#### [Task to carry out]
Reproduce exactly, with no other output, every line of the data below from the line containing "Click the Message" to the end, inclusive.

*** Supplied data ***

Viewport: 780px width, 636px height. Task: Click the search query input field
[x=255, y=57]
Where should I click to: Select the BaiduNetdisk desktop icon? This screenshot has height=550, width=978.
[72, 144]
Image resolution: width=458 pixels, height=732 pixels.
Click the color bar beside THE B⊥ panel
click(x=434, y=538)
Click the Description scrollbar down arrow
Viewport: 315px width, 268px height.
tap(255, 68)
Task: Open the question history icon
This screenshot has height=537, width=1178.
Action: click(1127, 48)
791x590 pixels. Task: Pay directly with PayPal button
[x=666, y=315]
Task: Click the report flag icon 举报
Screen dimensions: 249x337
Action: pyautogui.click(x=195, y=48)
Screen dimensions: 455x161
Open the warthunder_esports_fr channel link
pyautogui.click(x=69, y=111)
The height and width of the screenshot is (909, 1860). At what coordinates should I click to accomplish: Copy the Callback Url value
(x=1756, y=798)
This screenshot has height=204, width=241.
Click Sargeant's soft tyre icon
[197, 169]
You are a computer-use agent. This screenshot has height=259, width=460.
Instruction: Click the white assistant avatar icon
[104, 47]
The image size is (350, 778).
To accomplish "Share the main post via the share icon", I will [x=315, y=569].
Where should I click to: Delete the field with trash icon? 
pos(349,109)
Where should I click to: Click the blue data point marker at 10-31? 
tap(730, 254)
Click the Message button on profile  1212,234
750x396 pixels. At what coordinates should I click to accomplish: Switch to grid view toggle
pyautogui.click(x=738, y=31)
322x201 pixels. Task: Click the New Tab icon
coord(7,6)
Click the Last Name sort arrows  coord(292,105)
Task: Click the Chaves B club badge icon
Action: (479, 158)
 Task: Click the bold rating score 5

*** End of Supplied data ***

#### [Expected answer]
Click the Message button on profile  1212,234
750x396 pixels. At what coordinates should I click to accomplish: Switch to grid view toggle
pyautogui.click(x=738, y=31)
322x201 pixels. Task: Click the New Tab icon
coord(7,6)
Click the Last Name sort arrows  coord(292,105)
Task: Click the Chaves B club badge icon
Action: (479, 158)
 Task: Click the bold rating score 5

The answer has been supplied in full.